International Energy Agency foresees an energy-independent US within 10 years


News from Panama / Wednesday, November 14th, 2012

If the IEA is right, by 2020, North America will produce more oil than Saudi Arabia.

Each year, the International Energy Agency (IEA) prepares a World Energy Outlook report that peeks ahead to 2035. The organization tries to predict the trends in energy generation and use that will get us there. The reports are a mix of extrapolating current trends and predicting future ones. Although they often miss the mark, they also often provide a provocative look at the big picture of the energy economy, pointing out things that can be easy to miss when the focus tends to be on the day-to-day fluctuations in prices.

This year’s was no exception. One of the key conclusions is that the US could reach energy self-sufficiency by 2020. That doesn’t mean we’ll stop importing oil; rather, we’ll be exporting so much coal and natural gas that it will offset our oil imports. Those imports will also be kept in check by a combination of increased fuel efficiency and expanded extraction within the US.

The overall conclusion of the report is that the world will remain addicted to fossil fuels for the indefinite future. This is in part because of subsidies. Around the globe, governments are subsidizing their use to the tune of over half a trillion dollars. That’s over six times the subsidies given to renewable energy, and up 30 percent from the year before.

But that addiction is being fed by a technology the IEA didn’t see coming in earlier years: the fracking techniques that open up underground deposits where rocks had previously trapped hydrocarbons. Fracking has dramatically lowered the cost of energy in the US and has started to displace enough coal for power generation that the US is exporting its excess (primarily to Europe). Longer term, the IEA expects the US will become a net exporter of natural gas as well.

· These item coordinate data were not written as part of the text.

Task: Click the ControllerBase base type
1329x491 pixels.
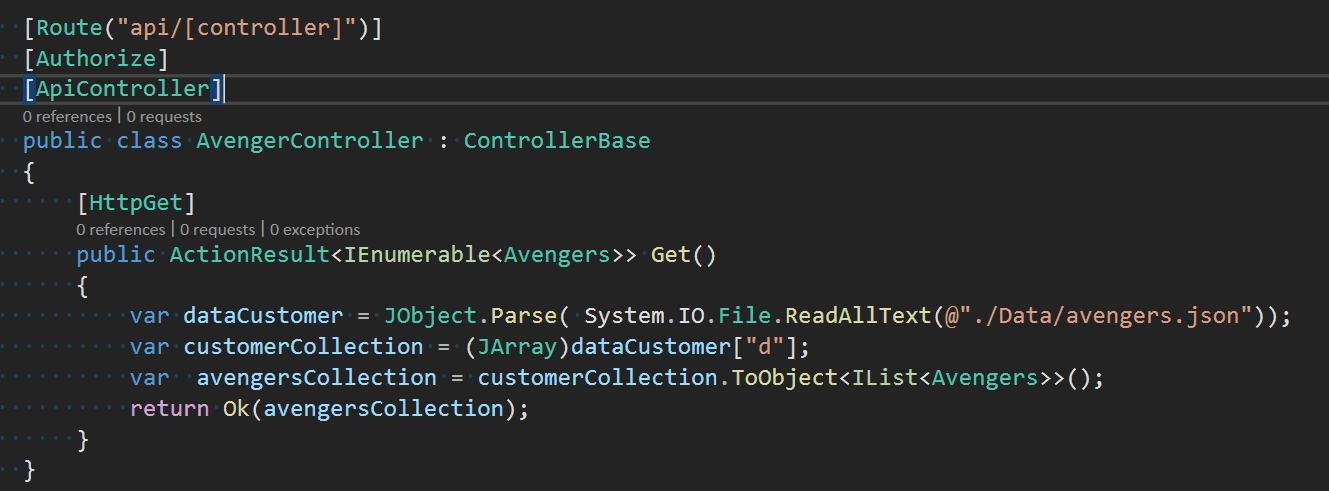Action: point(557,141)
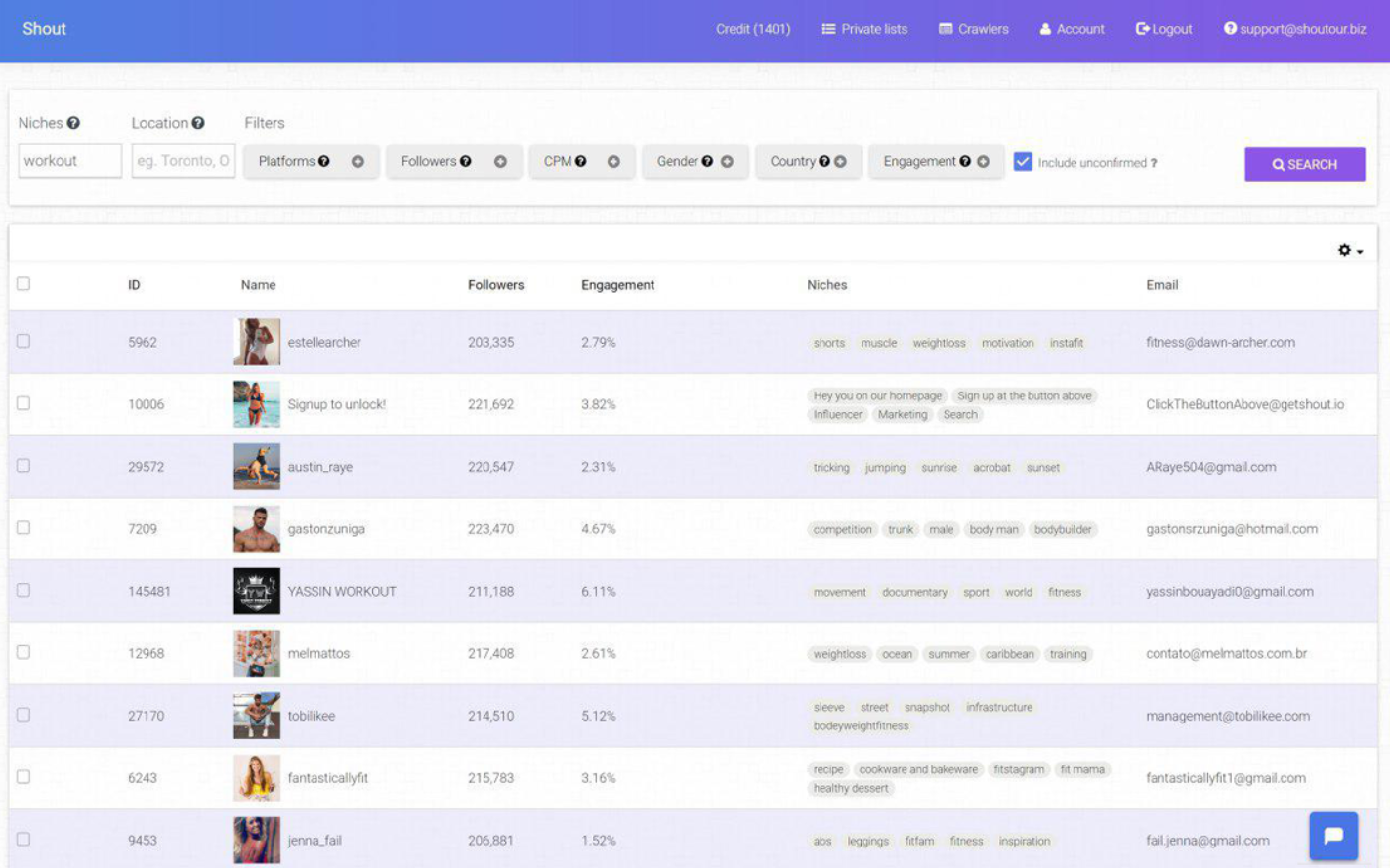Select the row checkbox for YASSIN WORKOUT

pyautogui.click(x=24, y=590)
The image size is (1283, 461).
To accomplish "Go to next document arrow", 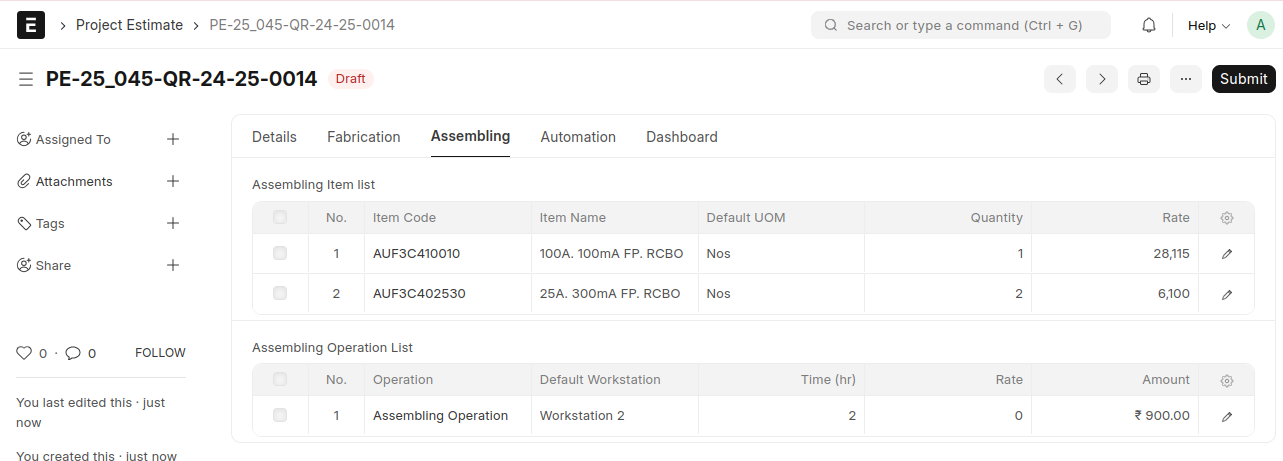I will point(1101,79).
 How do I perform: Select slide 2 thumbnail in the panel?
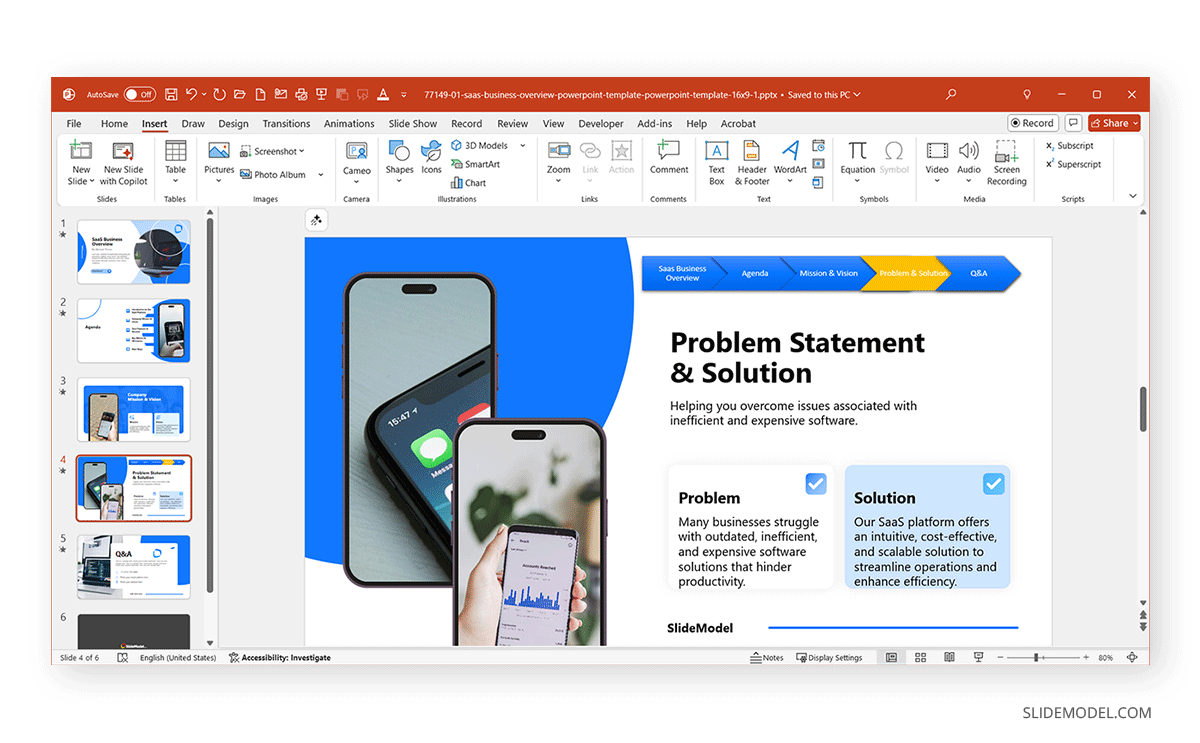coord(134,330)
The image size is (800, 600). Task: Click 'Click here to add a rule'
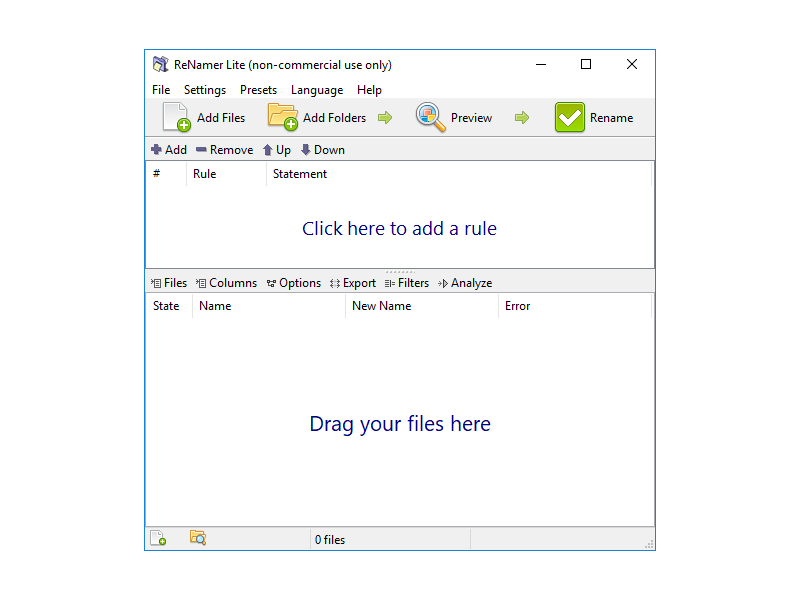click(399, 229)
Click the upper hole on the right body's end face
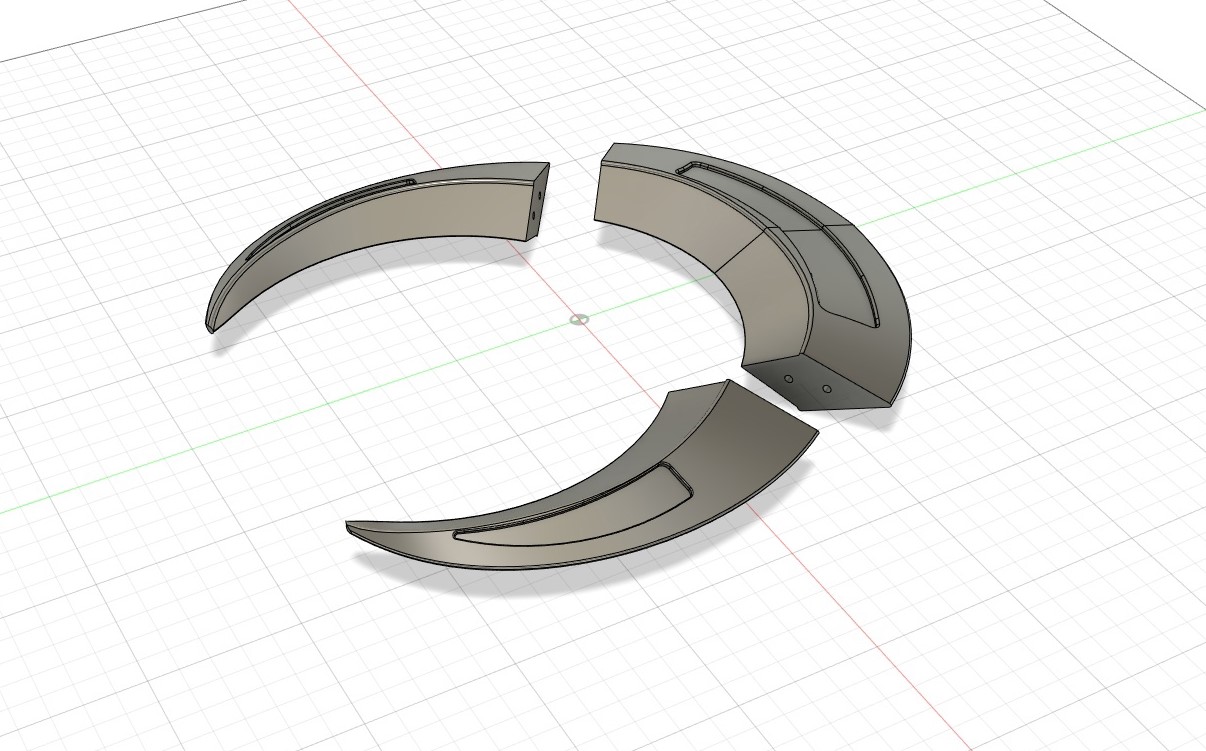The height and width of the screenshot is (751, 1206). coord(789,379)
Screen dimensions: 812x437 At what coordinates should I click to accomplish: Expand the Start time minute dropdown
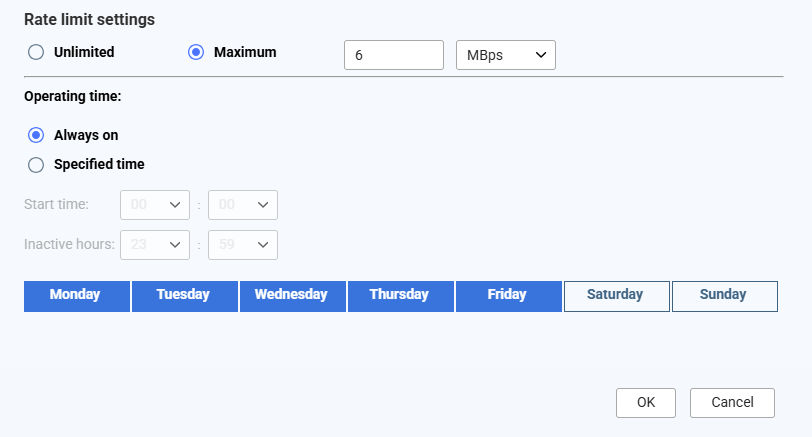point(243,205)
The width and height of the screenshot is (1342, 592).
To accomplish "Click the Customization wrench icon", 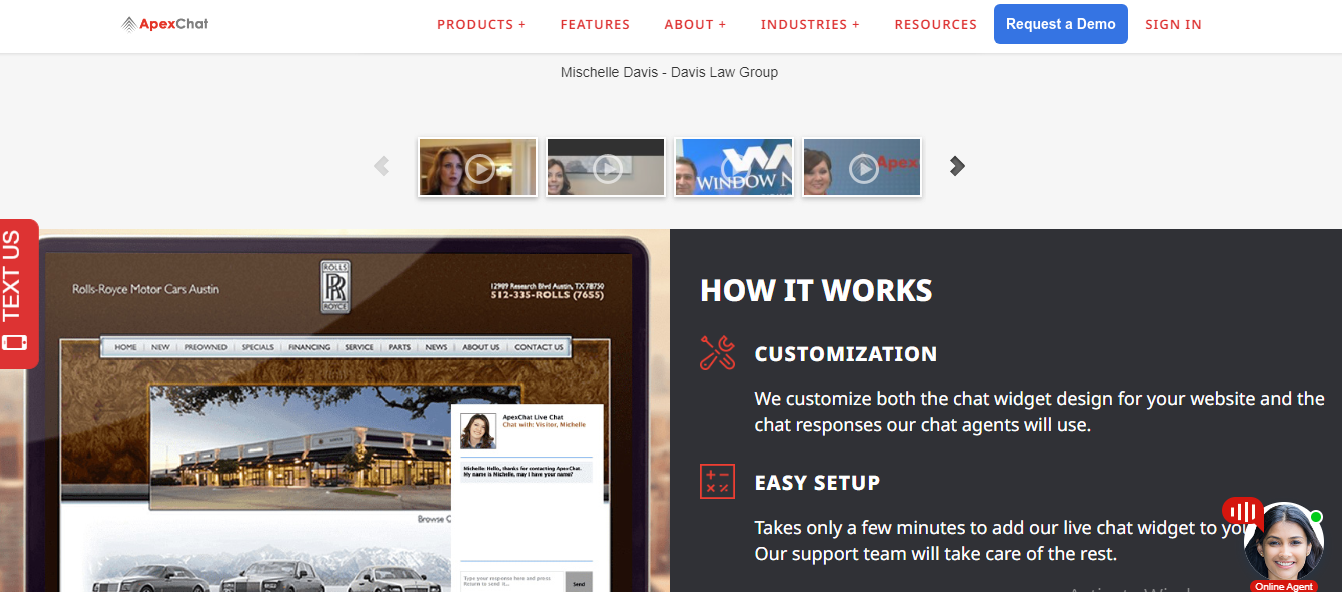I will click(717, 353).
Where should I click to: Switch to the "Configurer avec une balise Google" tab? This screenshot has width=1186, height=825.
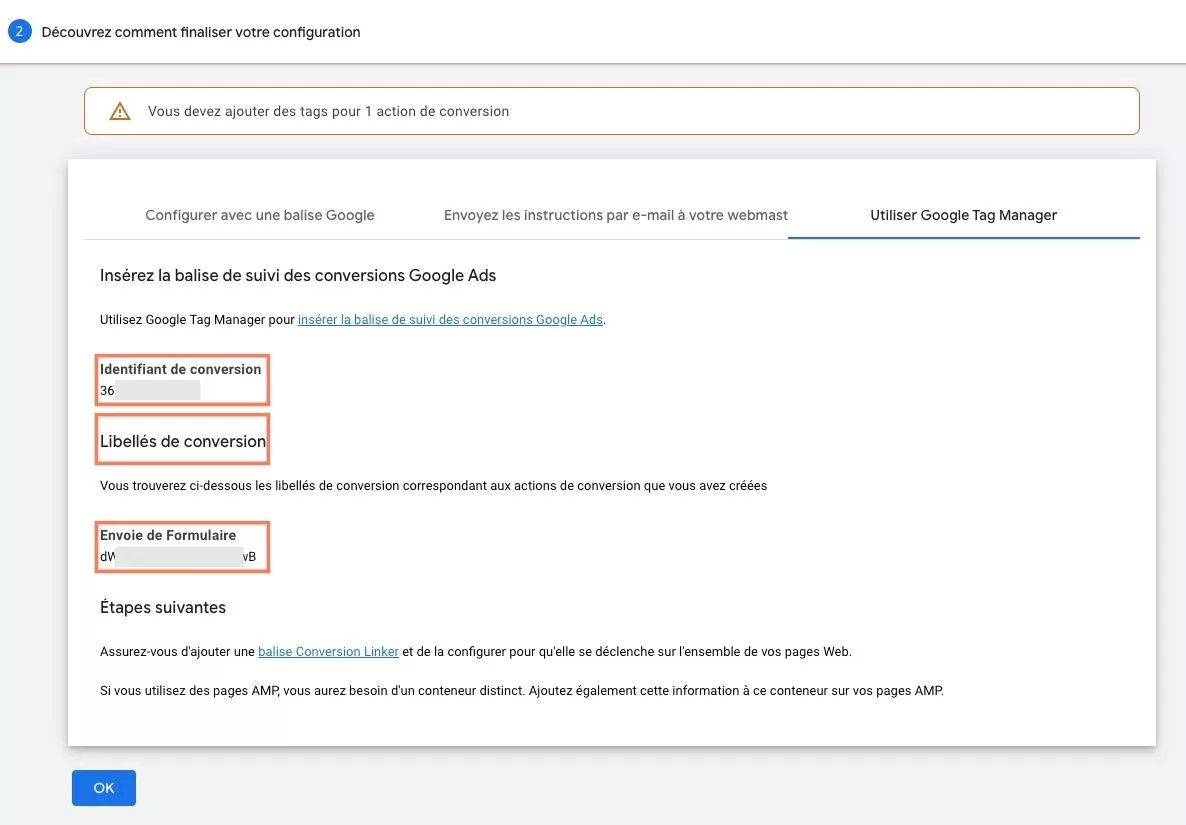(x=259, y=214)
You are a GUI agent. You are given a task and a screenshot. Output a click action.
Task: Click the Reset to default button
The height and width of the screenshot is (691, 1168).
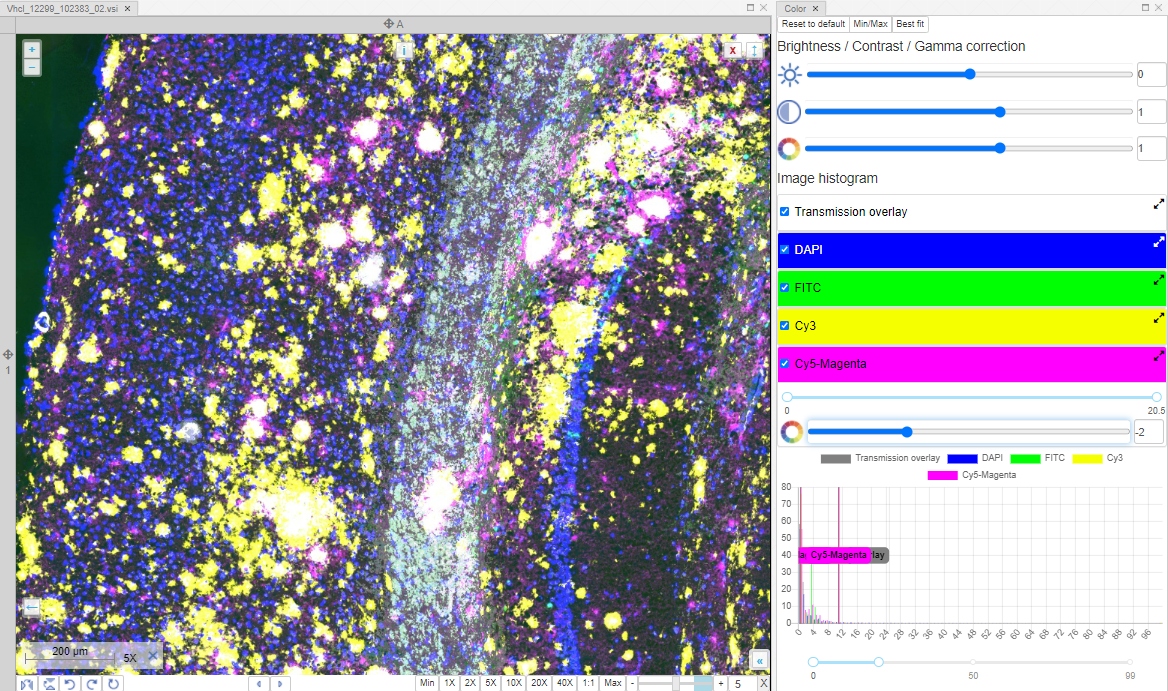813,24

But the surprise in this report comes in terms of oil, where the IEA expects fracking techniques will trigger a similar revolution of such scale that the US will produce more oil than Saudi Arabia by 2020. Combined with the Canadian oil sands and traditional sources of oil, this boom will make North America a net exporter of oil by the 2030s. That boom in production will come at a time where fuel economy standards for vehicles will start to have a serious impact on the US’s gasoline use, helping to push the country toward a net energy independence.

(The other big story in oil is that Iraq will likely return to its status as a major producer, displacing Russia as the second largest exporter. The country will also ship its oil to Asia, since North America won’t need it.)

They key role of energy efficiency in driving the US trends in oil use isn’t happening more widely, and the IEA can barely contain its disappointment. It estimates that 80 percent of the efficiency allowed by current technology is untapped in the building sector, and another 50 percent in industry. Full adoption of known efficiency measures would allow oil demand to peak in 2020 and decline by over a Russia’s worth of crude by 2035. Carbon dioxide emissions would follow a similar trajectory. More generally, we could save a fifth of our current global energy demand by that year at a cost of $11.8 trillion, and the savings would easily offset the expense.

The other big trend will be the continued growth of renewable energy. Collectively, these technologies (which include things like hydropower and biomass) are on track to become the second largest source of energy generation as early as 2015, and will be close to displacing coal as the top source by 2035.

In terms of other energy sources, the IEA recognizes that nuclear has an uncertain future in the wake of Fukushima. Coal’s future will depend in part on how seriously we take carbon emissions. Its continued use will likely require us to eventually adopt carbon capture and storage on a wide scale if we’re to limit climate change to 2°C.

Is there anything on the horizon that could confound all of these predictions? The report points out that just about every form of energy extraction or generation requires water: biofuels and hydropower among the renewables, nuclear and coal in generation, and fracking for oil and gas (oil sand extraction is also water intensive). Water is a scarce resource in many areas of the globe, and there are many other needs competing for its use. Future projects that aren’t wind or solar may find their viability threatened by factors that have little to do with the energy economy.